(Work order): Please return the part of the text on Thomas Henry Huxley starting with "Thomas Henry Huxley at" and going on through "during this period.", copied word for word.

Born in London in 1825, Thomas Henry Huxley was destined to become one of the great men of the nineteenth century. He embarked upon a medical career and, after qualifying at Charing Cross Hospital, he joined the Royal Navy. In 1846 Thomas Henry Huxley was appointed assistant surgeon aboard H.M.S. Rattlesnake. The ship had been commissioned to survey areas of the Great Barrier Reef and the neighbouring seas. This gave Thomas Henry Huxley ample opportunity to study animal life and was the start of biological career. The voyage lasted four years during which time he gathered much information on the free swimming animals of the plankton. He published an important work on the structure and classification of coelenterates (jelly-fishes and their relatives) which showed clearly how they are built of two basic layers. After the voyage he continued to publish material that he had collected, including papers on sea squirts and pteropads.
On his return from the Rattlesnake’s voyage Thomas Henry Huxley was made a fellow of the Royal Society in recognition of his scientific work. In 1854 he was appointed as a lecturer in natural history at the Royal School of Mines, and later as a Naturalist to the Geological Survey. Although he continued to publish papers concerning coelenterates and other invertebrates, his interest was turning towards vertebrate animals. Fossil fishes and reptiles were the subjects of a number of papers published in the late 1850’s and in 1858 Thomas Henry Huxley lectured upon the origins of the vertebrate skull.
For some time Thomas Henry Huxley and his contemporaries had been discussing the possibility that animal species had evolved, one from another. No satisfactory theories had been put forward, but, in 1859, Darwin’s “Origin of Species” appeared.
Thomas Henry Huxley at once realised its importance and how the theory of Natural Selection provided “the working hypothesis we sought”. For the rest of his life Thomas Henry Huxley strove to ensure the full recognition of Darwin’s work. He naturally met with opposition from the Church and many non-scientists who believed man to be unique. In 1863 Thomas Henry Huxley published “Man’s Place in Nature” in which he compared Man and the great apes. He clearly showed similarities and related them to the remains of Neanderthal man that had been found some years earlier. The value of fossils to the new theory of evolution inspired many papers on fossils during the 1860’s. Thomas Henry Huxley also produced a number of educational books during this period.
From about 1870, Thomas Henry Huxley was too involved in other things to continue actual research. He had always been interested in education and held a number of appointments in this field. He pioneered the teaching of biology and his method of selecting “type animals” is still followed today. Many of his writings are to be found collected under the title “Science and Education” which appeared in 1899. He was, for a time, a secretary of the Royal Society and he also sat on various Royal Commissions enquiring into scientific and educational problems. Thomas Henry Huxley retired from his appointment in 1885 and spent the last ten years of his life writing essays on philosophical, biological and other subjects – a tradition carried on by his grandson Sir Julian Huxley, another famous biologist.

(Given information):
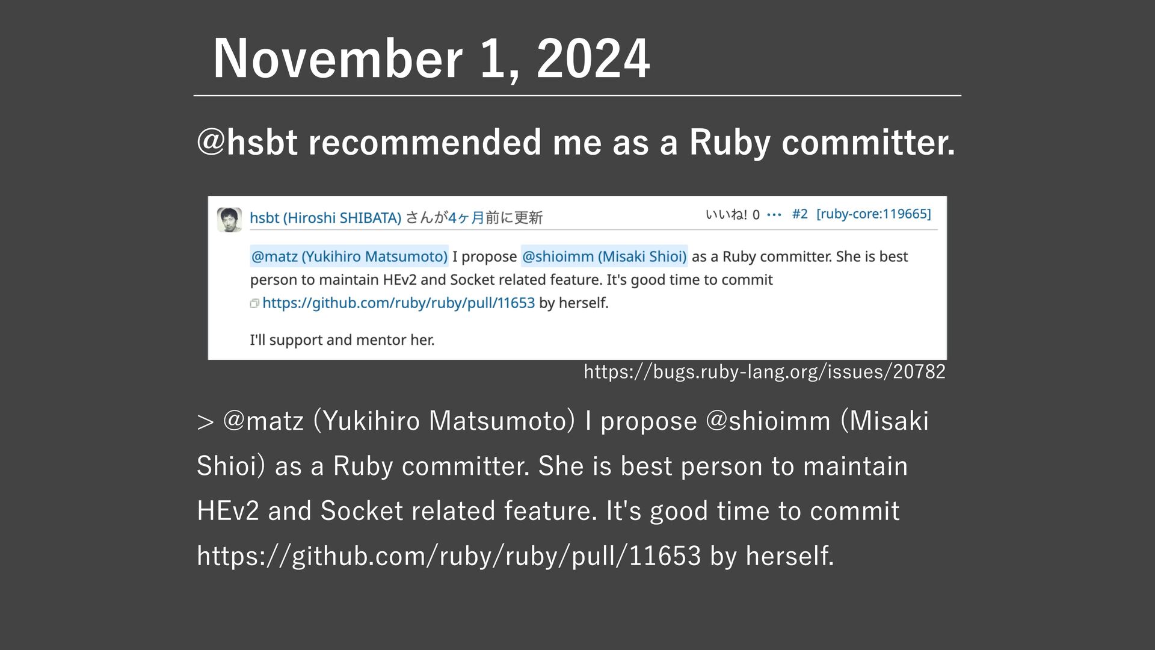Click "@shioimm" in the bottom quoted paragraph
Viewport: 1155px width, 650px height.
click(x=768, y=421)
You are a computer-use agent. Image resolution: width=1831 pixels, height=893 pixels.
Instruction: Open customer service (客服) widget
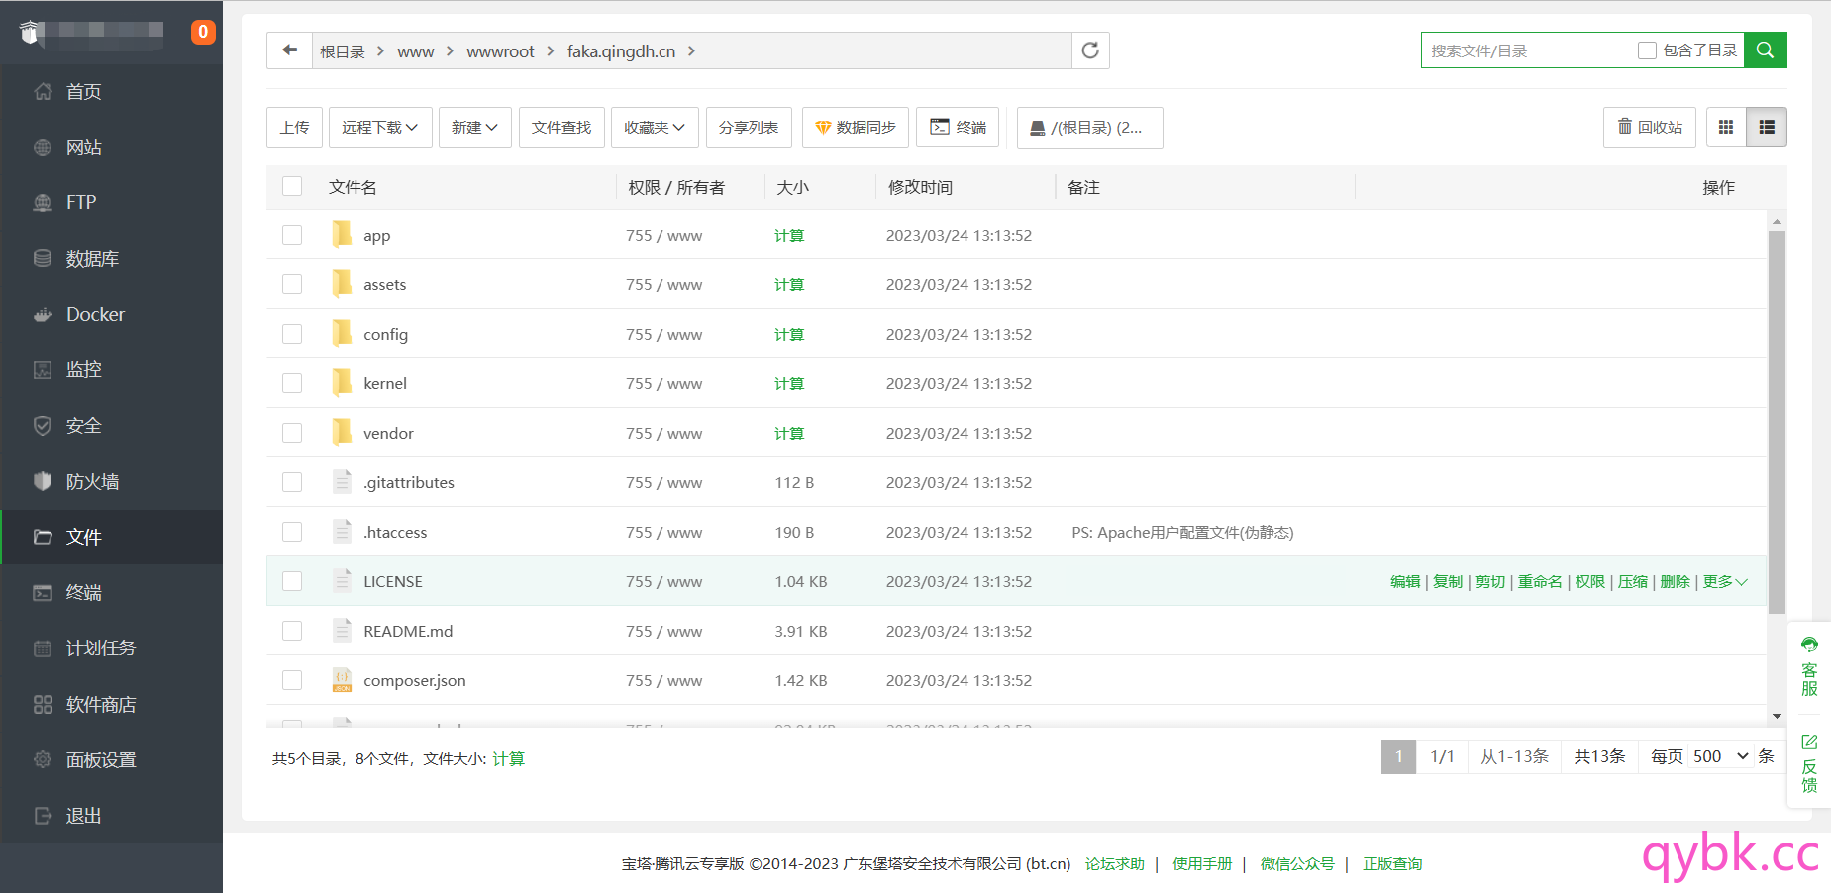tap(1809, 666)
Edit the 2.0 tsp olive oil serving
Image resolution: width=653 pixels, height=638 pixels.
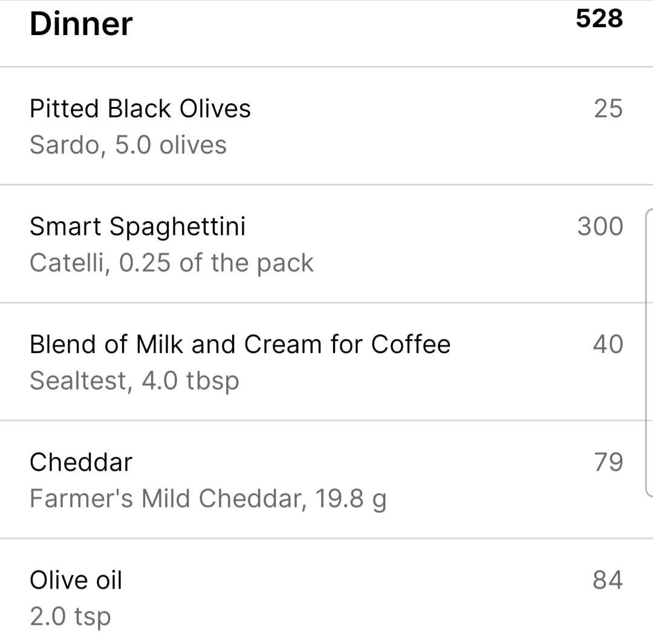tap(71, 617)
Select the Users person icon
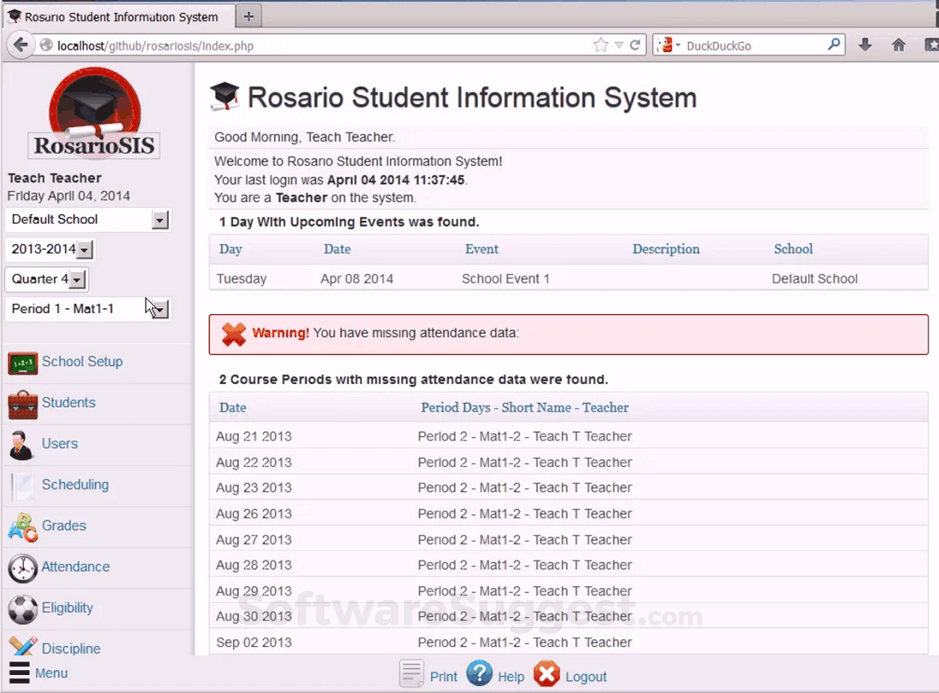Screen dimensions: 939x693 tap(21, 445)
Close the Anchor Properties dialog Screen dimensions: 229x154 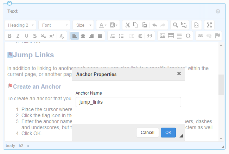[x=179, y=74]
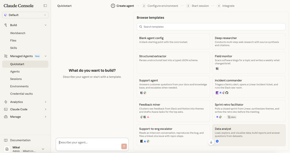This screenshot has width=290, height=153.
Task: Click the Manage briefcase icon
Action: [x=6, y=117]
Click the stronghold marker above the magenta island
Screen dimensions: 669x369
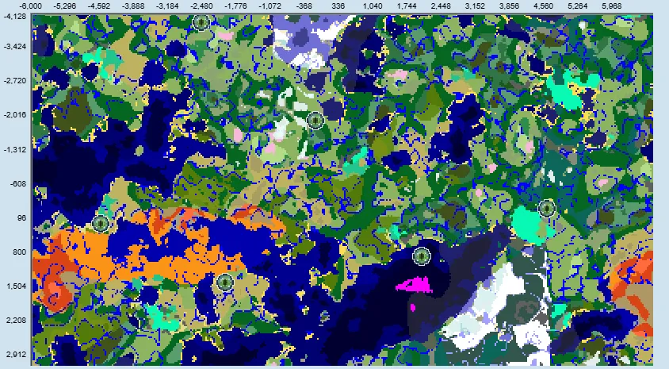click(422, 256)
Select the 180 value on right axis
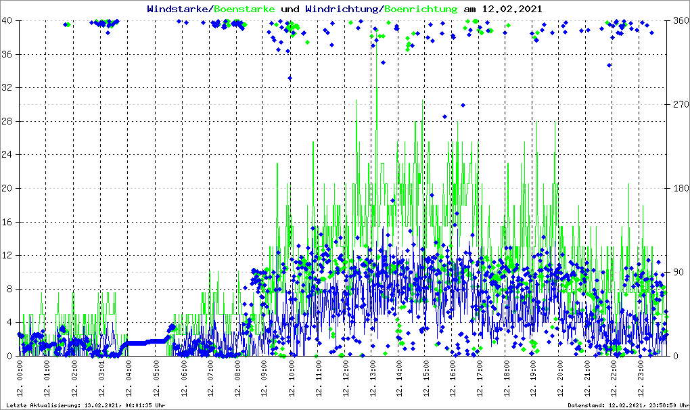The height and width of the screenshot is (410, 690). tap(679, 189)
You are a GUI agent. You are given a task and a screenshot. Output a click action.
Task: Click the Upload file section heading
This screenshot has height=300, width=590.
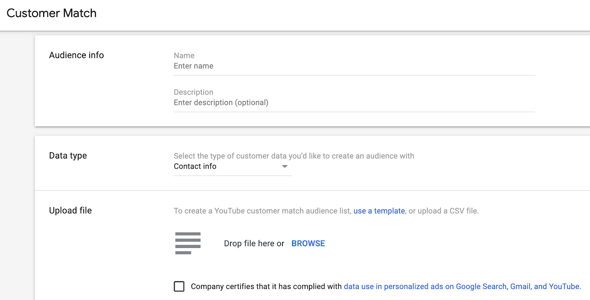[x=70, y=210]
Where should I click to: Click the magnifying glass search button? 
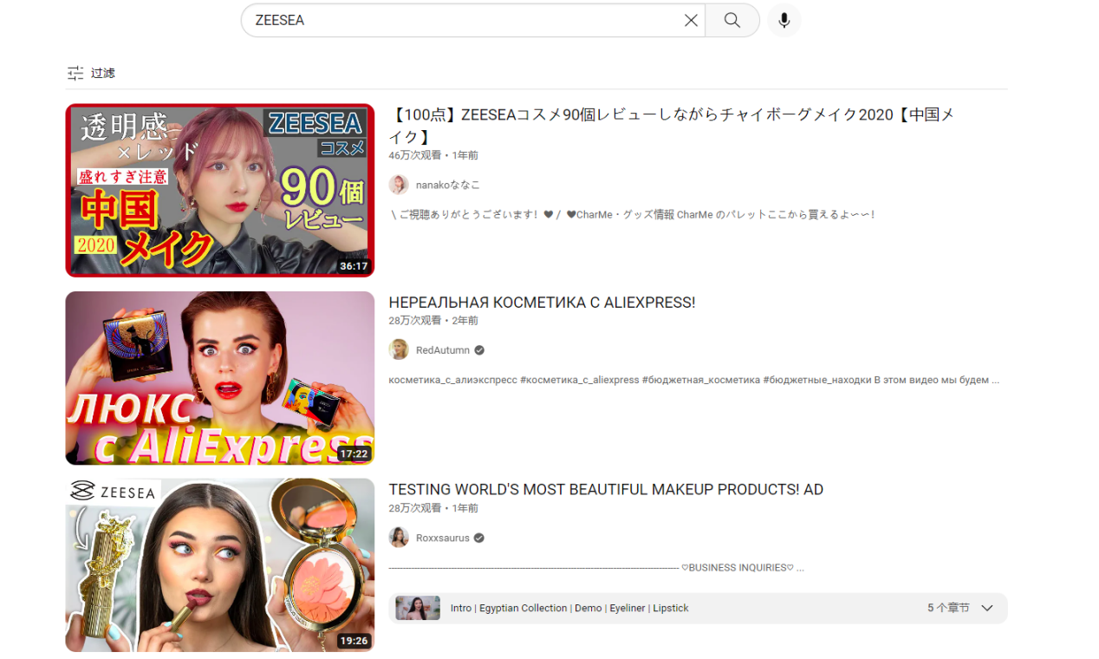pyautogui.click(x=732, y=20)
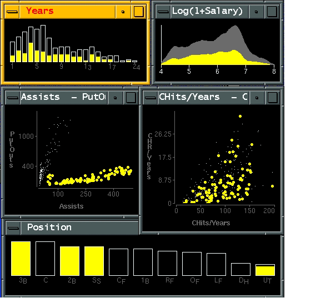Image resolution: width=336 pixels, height=298 pixels.
Task: Minimize the Log(1+Salary) window
Action: [x=255, y=11]
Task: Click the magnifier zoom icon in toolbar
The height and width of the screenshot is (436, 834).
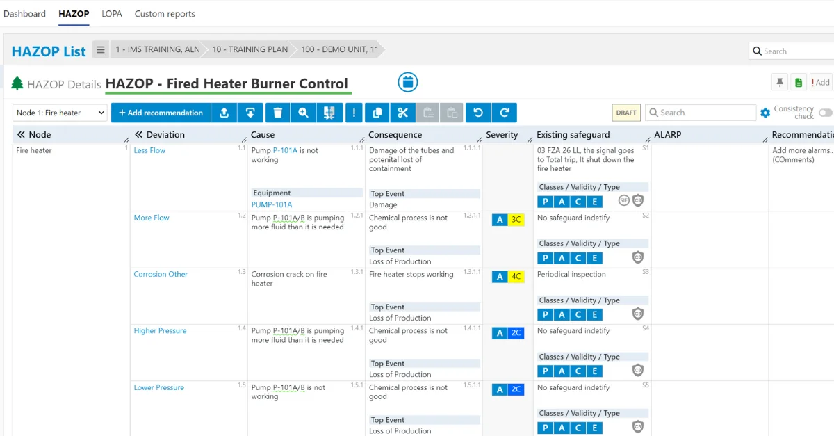Action: point(303,113)
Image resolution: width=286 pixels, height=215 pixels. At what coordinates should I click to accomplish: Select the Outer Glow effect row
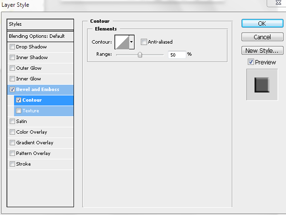[40, 68]
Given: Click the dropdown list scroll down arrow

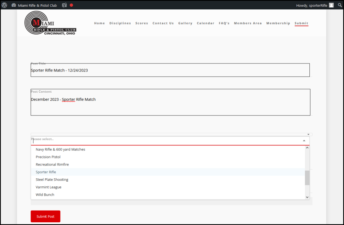Looking at the screenshot, I should point(307,197).
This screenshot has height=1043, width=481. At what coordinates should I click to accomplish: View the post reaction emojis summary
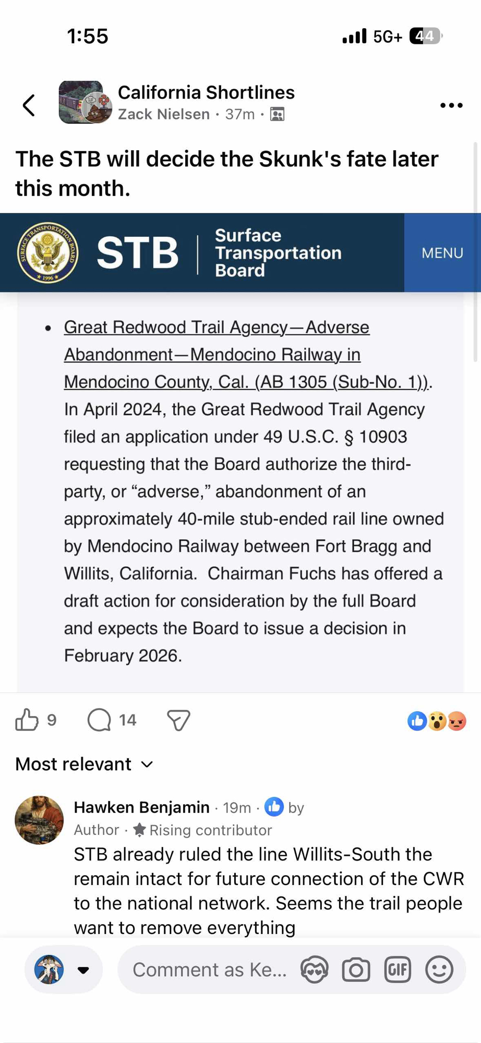(x=437, y=721)
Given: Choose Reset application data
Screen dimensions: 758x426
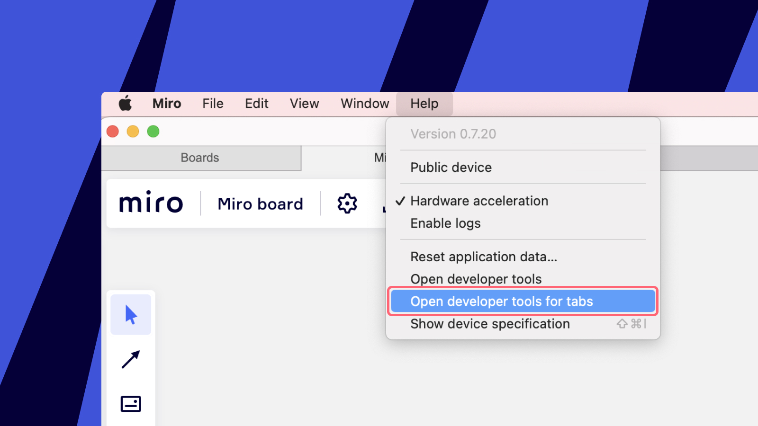Looking at the screenshot, I should (484, 257).
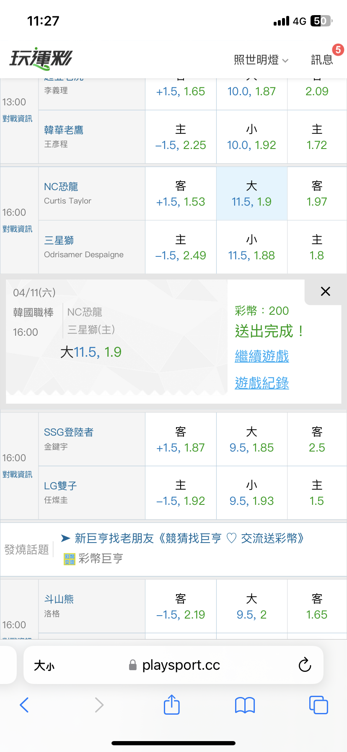
Task: Close the bet confirmation slip
Action: click(325, 292)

(Answer area):
Thomas Henry Huxley at once realised its importance and how the theory of Natural Selection provided “the working hypothesis we sought”. For the rest of his life Thomas Henry Huxley strove to ensure the full recognition of Darwin’s work. He naturally met with opposition from the Church and many non-scientists who believed man to be unique. In 1863 Thomas Henry Huxley published “Man’s Place in Nature” in which he compared Man and the great apes. He clearly showed similarities and related them to the remains of Neanderthal man that had been found some years earlier. The value of fossils to the new theory of evolution inspired many papers on fossils during the 1860’s. Thomas Henry Huxley also produced a number of educational books during this period.